## **Chicago Crime Data Analysis** ##

In [None]:
# Install required packages
# %pip install gdown dask pyarrow

## **Dataset Setup and Loading**

In [None]:
# Import the necessary libraries
import gdown
import zipfile


#libraries for data wrangling
import pandas as pd
import numpy as np

#libraries for visualization
import matplotlib.pyplot as plt
import seaborn as sns


# import dask.dataframe as dd

In [None]:
#set up views
pd.set_option('display.max_columns', None)
pd.set_option("display.width", 1000)

In [None]:
# Download dataset from Google Drive
# rawlink= "https://drive.google.com/file/d/1ib1PWK_3oaaSfThqfnfSoPZq7vA1g33X/view?usp=sharing"
# file_id = "1ib1PWK_3oaaSfThqfnfSoPZq7vA1g33X"
# output = "crime.zip"
# gdown.download(f"https://drive.google.com/uc?id={file_id}", output, quiet=False)

In [None]:
# with zipfile.ZipFile(output, "r") as z:
#     # List files
#     print(z.namelist())
#     z.extractall("crime_data")

In [None]:
# Explicitly defining data types for each column in the Crimes dataset to reduce memory usage
dtypes_dict = {
    'ID': 'Int32',                 
    'Case Number': 'string',        
    'Block': 'string',              
    'IUCR': 'string',              
    'Primary Type': 'category',    
    'Description': 'category',      
    'Location Description': 'category', 
    'Arrest': 'boolean',              
    'Domestic': 'boolean',             
    'Beat': 'Int16',                
    'District': 'Int8',             
    'Ward': 'Int8',                
    'Community Area': 'Int8',      
    'FBI Code': 'category',         
    'X Coordinate': 'float32',      
    'Y Coordinate': 'float32',     
    'Year': 'float64',             
    'Latitude': 'float32',         
    'Longitude': 'float32',        
    'Location': 'string'            
}

crime_data = pd.read_csv(
    "crime_data/Crimes_-_2001_to_Present.csv",
    dtype=dtypes_dict,
    parse_dates=['Date', 'Updated On'],
    date_format="%m/%d/%Y %I:%M:%S %p",
    keep_default_na=True,
    low_memory=False
)



# Preview the first 5 rows of the dataset
crime_data.head()


## **Preliminary Data Analysis**

In [None]:
# copying the data into a new variable for wrangling
crime_data2 = crime_data.copy()
crime_data2.head(1)

In [None]:
crime_data2.info()

In [None]:
# Checking the  data types
crime_data2.dtypes

In [None]:
# Check column names
crime_data2.columns

In [None]:
# Preview first 5 rows
crime_data2.head()


In [None]:
# Rename all columns to lowercase and replace spaces with underscores
crime_data2= crime_data2.rename(columns=lambda x: x.strip().lower().replace(" ", "_"))

In [None]:
# Preview updated column names
crime_data2.columns

In [None]:
# Converting the date to datetime
crime_data2['date'] = pd.to_datetime(crime_data2['date'])

In [None]:
crime_data_type= crime_data2['date'].dtypes
print("Data type\n:", crime_data_type)

In [None]:
crime_data2['updated_on'] = pd.to_datetime(crime_data2['updated_on'])

In [None]:
updated_date_data_type= crime_data2['updated_on'].dtypes
print("Updated Date Data type\n:", updated_date_data_type)

In [None]:
crime_data2.head()

**Analyzing the missing data**

In [None]:
# Defining a function to analyze the mssing data
def missing_data(crime_data2):
    """Analyzing missing data in the dataset"""

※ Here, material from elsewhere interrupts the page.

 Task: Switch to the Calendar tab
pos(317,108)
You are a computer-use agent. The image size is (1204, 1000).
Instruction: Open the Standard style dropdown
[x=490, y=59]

    missing_data = pd.DataFrame({
            'Columns': crime_data2.columns,
            'Missing_count': crime_data2.isnull().sum(),
            'Missing_percentage': (crime_data2.isnull().sum()/ len(crime_data2) * 100),
            'Data_type': crime_data2.dtypes
    })

    missing_data = missing_data[missing_data['Missing_count'] > 0]. sort_values('Missing_percentage', ascending=False)

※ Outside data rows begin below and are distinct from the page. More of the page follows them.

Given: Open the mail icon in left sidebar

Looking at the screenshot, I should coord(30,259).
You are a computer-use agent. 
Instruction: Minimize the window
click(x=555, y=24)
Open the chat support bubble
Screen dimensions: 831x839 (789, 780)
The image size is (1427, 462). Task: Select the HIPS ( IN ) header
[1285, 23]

    print('_____________________\n')
    print('Missing DATA ANALYSIS')
    print('_____________________')

    print(missing_data)
    # Visualizing missing data
    plt.figure(figsize=(20,10))
    plt.bar(missing_data['Columns'], missing_data['Missing_percentage'])
    plt.title('Missing data by column')
    plt.xlabel('Columns')
    plt.ylabel('Missing Percentage (%)')
    plt.xticks(rotation=90)
    plt.tight_layout()
    plt.show()

missing_data(crime_data2)

In [None]:
# checking for missing values
crime_data2.isnull().sum()

In [None]:
# Dropping the missing values
crime_data2.dropna(inplace=True)


In [None]:
#Check for missing values in each column
crime_data.isna().sum()

In [None]:
# checking for duplicate values
crime_data2.duplicated().sum()

In [None]:

# checking for empty values
crime_data2.empty

## **Exploratory Data Analysis**

In [None]:
# checking the number of years of the data and converting the year column to Integer
crime_data2["year"] = crime_data2["year"].astype("int").astype("int")

In [None]:
# checking the years in the dataset
crime_data_years= crime_data2["year"].unique()
print(f"The years in the dataset are\n{crime_data_years}")

In [None]:
# checking the number of unique years in the data
crime_data_years_no= crime_data2["year"].nunique()
print(f"Chicago crime dataset for {crime_data_years_no} years\n")

In [None]:
# Checking the size of the dataset
crime_data2.shape

In [None]:
crime_data2.info

## Descriptive Analysis (Numerical variables)
- Using the .describe() function.

In [None]:
# Select numeric columns only 
numeric_cols = crime_data.select_dtypes(include=["number"]).columns

# checking the statistical summary of the data
numeric_summary = crime_data[numeric_cols].astype("float64").describe()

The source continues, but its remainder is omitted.